Selon les premiers éléments de l’enquête, entre 2012 et 2020, Jérémy M. aurait reconnu la paternité de cinq fillettes : trois en Thaïlande, deux aux Philippines. Certaines ont été brièvement amenées en Europe avant d’être abandonnées à l’ASE, rendues à leur mère ou renvoyées en Asie. Un schéma qui ressemble, selon les enquêteurs, à une mécanique de traite d’enfants.
Une information judiciaire ouverte, des dizaines d’enfants à retrouver
Une information judiciaire est ouverte à Narbonne pour séquestration de mineurs, viols aggravés et traite des êtres humains. La JIRS de Montpellier pourrait être saisie pour le volet international du dossier. Les magistrats doivent établir si ces reconnaissances de paternité en série relèvent d’un opportunisme individuel ou d’un système organisé : recrutement de fillettes en situation de pauvreté en Asie, transport vers l’Europe, hébergement chez des «pères» français à des fins d’exploitation sexuelle.

Les deux mis en examen se renvoient la responsabilité. Selon Guy C., c’est Jérémy M. qui aurait découvert «une faille administrative via l’utilisation de reconnaissance de paternité pour s’approprier facilement des enfants». Jérémy M. conteste, assure être réellement le père d’au moins un de ces enfants et s’appuie sur un test ADN. Tous deux restent présumés innocents.
Un avocat général a qualifié ce dossier de cas «qui donne la chair de poule», tant le nombre potentiel d’enfants concernés est difficile à cerner. Les enquêteurs doivent désormais retrouver chacune de ces fillettes — en France, en Allemagne, en Asie — et vérifier leur situation.
Neila Moore, dont le signalement a tout déclenché, résume l’enjeu en une phrase : «La question, c’est : des petites comme ça, il y en a encore combien ?». Et elle s’interroge sur la facilité avec laquelle le système a été contourné : «Une adoption ou une reconnaissance de paternité, ça ne se fait pas sur du papier toilette. C’est hallucinant de pouvoir me ramener un enfant comme ça à l’autre bout du monde».

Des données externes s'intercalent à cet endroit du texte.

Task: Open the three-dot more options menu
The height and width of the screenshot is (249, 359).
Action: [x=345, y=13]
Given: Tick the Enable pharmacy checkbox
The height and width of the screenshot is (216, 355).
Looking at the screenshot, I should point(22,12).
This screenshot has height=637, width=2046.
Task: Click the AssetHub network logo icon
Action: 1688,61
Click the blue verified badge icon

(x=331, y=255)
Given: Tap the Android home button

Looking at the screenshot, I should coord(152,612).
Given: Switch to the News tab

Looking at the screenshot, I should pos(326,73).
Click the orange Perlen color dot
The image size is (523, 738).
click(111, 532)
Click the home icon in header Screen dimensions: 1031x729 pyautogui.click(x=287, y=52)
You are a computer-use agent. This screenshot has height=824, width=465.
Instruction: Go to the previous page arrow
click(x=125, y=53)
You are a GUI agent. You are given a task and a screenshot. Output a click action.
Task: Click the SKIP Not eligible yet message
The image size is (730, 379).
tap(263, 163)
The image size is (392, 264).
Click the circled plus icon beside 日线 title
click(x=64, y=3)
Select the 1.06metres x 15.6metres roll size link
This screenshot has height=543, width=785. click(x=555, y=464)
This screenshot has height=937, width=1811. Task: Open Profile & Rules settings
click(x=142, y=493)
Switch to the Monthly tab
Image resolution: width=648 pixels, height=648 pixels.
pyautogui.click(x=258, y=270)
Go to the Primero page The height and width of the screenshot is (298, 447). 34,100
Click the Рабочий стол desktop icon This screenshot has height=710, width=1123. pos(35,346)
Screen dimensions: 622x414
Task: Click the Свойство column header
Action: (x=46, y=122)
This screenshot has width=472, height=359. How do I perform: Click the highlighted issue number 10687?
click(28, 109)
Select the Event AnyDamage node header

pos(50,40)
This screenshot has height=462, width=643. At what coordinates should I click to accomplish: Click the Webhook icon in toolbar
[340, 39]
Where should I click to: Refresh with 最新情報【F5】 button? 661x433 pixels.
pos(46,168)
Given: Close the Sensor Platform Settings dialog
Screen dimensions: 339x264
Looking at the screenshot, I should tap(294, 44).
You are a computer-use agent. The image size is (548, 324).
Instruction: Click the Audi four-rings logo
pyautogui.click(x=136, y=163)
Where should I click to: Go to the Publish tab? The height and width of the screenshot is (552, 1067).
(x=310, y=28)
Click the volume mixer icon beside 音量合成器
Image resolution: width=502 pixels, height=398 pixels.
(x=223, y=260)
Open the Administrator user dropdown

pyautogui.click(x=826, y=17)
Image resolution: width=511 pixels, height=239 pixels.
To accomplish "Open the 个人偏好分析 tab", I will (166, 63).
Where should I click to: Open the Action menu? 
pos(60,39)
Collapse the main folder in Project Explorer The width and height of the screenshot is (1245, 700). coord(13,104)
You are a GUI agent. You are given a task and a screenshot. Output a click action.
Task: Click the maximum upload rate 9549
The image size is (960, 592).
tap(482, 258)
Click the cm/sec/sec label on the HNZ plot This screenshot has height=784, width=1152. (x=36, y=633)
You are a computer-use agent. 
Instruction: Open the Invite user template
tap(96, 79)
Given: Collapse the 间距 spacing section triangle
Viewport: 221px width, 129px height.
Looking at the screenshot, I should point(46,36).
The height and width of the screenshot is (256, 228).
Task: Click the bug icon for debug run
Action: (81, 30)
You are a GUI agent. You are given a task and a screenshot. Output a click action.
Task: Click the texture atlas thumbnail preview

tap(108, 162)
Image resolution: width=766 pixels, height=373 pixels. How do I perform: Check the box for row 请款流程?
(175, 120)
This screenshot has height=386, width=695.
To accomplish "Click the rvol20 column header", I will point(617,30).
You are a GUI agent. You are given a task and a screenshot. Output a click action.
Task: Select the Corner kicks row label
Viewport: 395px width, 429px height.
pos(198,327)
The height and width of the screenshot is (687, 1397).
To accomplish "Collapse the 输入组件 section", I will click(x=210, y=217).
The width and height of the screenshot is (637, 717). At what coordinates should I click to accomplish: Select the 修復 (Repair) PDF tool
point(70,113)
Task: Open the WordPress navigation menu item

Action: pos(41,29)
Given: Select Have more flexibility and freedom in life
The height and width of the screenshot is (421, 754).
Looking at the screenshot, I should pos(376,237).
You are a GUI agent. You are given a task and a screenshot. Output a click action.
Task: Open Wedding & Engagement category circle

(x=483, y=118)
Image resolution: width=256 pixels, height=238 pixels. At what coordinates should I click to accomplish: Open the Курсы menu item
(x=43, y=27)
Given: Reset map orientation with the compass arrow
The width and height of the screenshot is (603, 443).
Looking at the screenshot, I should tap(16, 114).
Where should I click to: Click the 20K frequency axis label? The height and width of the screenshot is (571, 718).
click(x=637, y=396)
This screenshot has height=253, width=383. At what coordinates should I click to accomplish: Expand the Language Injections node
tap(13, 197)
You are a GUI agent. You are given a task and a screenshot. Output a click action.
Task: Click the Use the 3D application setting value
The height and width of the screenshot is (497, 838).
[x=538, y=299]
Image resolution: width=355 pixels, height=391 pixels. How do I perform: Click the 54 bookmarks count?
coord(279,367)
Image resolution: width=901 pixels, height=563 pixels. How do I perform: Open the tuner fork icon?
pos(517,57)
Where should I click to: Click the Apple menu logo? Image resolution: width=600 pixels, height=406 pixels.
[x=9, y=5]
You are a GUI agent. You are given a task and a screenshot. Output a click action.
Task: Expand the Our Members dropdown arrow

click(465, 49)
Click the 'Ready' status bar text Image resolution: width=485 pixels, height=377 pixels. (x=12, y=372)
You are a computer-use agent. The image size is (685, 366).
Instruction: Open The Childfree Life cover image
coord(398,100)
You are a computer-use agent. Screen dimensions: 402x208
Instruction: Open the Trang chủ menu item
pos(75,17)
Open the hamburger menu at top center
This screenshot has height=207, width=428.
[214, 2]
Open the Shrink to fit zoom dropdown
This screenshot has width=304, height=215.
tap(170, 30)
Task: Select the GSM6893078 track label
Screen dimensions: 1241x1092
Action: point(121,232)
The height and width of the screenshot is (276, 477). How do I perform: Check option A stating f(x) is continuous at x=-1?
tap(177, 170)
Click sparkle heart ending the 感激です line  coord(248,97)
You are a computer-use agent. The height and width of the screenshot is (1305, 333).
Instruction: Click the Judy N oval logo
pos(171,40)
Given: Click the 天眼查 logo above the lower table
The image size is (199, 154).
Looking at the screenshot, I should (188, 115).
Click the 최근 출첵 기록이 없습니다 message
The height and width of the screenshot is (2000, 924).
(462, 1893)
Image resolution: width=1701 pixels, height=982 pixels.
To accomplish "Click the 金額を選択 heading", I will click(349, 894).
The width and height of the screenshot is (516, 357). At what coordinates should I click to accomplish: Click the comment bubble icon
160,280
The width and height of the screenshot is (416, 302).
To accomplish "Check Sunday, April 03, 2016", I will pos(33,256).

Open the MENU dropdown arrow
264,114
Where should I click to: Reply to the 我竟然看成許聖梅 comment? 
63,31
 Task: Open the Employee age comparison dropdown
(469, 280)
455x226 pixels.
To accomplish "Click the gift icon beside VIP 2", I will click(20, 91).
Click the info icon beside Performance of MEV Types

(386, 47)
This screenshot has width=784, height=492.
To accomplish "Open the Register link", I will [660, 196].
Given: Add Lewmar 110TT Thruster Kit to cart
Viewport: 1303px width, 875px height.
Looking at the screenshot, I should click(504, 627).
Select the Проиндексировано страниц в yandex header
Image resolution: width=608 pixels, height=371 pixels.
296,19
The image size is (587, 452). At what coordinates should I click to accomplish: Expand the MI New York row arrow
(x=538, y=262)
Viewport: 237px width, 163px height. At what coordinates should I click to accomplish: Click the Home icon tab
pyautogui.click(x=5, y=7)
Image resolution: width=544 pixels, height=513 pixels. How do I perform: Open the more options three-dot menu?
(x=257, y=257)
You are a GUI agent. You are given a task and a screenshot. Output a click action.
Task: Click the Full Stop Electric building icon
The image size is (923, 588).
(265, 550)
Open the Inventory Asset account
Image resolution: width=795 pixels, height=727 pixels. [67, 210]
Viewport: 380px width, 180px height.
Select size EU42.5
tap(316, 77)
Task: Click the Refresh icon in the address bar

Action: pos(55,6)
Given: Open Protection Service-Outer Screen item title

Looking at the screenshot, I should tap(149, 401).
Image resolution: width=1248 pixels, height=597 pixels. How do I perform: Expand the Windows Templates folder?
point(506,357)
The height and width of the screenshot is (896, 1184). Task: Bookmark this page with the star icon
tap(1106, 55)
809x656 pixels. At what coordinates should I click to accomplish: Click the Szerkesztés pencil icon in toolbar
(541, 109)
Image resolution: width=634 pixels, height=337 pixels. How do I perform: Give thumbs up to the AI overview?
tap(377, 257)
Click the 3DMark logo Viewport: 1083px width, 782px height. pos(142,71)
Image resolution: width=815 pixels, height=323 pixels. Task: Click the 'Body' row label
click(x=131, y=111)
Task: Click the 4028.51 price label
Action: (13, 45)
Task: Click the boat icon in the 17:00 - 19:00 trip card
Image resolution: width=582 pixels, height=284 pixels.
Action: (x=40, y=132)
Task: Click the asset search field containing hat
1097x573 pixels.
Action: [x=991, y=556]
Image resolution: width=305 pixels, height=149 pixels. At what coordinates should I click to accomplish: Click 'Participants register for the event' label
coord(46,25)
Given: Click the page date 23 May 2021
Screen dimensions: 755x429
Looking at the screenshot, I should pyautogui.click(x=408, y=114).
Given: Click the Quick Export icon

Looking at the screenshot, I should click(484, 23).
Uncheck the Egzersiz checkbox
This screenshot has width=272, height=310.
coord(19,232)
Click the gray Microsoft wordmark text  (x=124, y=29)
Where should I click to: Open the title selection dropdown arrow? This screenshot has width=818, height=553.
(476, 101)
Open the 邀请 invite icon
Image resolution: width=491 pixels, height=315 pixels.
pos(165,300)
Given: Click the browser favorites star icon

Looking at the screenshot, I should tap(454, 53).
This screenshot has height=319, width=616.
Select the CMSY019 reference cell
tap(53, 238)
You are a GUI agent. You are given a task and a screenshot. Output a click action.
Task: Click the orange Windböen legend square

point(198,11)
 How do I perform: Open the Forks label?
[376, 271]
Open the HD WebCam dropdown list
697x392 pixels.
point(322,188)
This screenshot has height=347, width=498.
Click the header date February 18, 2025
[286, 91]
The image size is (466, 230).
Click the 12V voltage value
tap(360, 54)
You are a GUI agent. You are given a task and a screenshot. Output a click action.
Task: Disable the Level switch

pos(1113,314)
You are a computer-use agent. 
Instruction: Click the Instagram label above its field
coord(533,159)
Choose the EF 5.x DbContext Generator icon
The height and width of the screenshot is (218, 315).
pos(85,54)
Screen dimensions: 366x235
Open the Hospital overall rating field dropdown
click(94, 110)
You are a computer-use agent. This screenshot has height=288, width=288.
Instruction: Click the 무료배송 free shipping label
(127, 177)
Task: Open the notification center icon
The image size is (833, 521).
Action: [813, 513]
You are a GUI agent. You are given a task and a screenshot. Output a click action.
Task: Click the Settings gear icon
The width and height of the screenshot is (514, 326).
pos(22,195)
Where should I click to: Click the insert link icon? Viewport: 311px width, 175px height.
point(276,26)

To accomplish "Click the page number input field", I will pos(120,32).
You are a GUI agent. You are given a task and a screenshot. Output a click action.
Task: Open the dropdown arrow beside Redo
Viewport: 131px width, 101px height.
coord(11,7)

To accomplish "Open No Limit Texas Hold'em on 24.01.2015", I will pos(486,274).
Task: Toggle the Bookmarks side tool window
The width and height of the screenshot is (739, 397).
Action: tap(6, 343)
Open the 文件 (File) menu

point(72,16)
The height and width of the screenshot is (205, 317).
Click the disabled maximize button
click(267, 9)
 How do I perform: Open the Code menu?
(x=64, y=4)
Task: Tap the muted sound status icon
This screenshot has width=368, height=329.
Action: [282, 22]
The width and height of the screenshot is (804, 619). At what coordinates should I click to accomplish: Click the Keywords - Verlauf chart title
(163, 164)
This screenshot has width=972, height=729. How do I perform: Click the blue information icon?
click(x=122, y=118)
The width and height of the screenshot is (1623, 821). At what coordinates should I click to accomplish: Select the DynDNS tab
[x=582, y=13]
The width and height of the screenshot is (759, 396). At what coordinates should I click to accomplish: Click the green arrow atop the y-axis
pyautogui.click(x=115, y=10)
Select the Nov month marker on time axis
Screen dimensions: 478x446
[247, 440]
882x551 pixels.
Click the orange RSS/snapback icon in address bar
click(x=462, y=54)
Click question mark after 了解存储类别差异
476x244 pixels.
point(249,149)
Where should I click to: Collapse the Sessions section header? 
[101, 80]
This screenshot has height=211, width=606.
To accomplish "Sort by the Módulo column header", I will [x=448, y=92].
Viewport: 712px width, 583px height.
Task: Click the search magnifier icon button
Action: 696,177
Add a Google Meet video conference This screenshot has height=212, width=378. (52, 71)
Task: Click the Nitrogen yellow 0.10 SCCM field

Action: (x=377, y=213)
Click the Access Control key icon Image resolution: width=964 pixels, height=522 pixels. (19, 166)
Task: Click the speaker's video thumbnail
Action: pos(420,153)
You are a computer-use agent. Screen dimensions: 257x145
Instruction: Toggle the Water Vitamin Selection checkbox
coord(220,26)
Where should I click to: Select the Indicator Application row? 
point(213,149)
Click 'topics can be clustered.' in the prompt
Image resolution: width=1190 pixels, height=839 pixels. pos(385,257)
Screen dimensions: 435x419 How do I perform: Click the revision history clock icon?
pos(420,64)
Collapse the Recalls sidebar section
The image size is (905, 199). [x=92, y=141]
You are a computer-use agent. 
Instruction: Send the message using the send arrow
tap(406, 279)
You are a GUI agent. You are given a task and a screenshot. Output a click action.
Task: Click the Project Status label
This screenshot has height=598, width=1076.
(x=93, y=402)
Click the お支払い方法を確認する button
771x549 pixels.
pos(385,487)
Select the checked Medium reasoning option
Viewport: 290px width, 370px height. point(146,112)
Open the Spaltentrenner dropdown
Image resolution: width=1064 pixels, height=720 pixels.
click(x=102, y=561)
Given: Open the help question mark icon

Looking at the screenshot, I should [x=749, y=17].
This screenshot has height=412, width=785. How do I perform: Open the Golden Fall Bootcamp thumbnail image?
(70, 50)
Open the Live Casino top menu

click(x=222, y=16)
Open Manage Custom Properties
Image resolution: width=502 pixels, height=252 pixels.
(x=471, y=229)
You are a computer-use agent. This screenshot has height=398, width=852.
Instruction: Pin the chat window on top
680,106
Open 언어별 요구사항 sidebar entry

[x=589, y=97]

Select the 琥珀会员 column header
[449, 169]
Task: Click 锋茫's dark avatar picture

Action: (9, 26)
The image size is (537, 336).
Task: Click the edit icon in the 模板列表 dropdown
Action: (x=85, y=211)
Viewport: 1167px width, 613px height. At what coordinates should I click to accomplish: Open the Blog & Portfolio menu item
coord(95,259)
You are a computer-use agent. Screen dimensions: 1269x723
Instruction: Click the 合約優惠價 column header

L’instruction judiciaire ouverte à Narbonne devra trancher une question centrale : ces reconnaissances de paternité constituent-elles un réseau structuré de traite d’enfants ou des actes isolés ? La JIRS de Montpellier pourrait être saisie pour coordonner les investigations à l’international, notamment en Thaïlande et aux Philippines. En parallèle, les autorités françaises devront localiser et évaluer la situation de chacune des fillettes identifiées dans le dossier. La question d’un renforcement des contrôles sur les reconnaissances de paternité effectuées à l’étranger devrait, elle, s’inviter dans le débat parlementaire.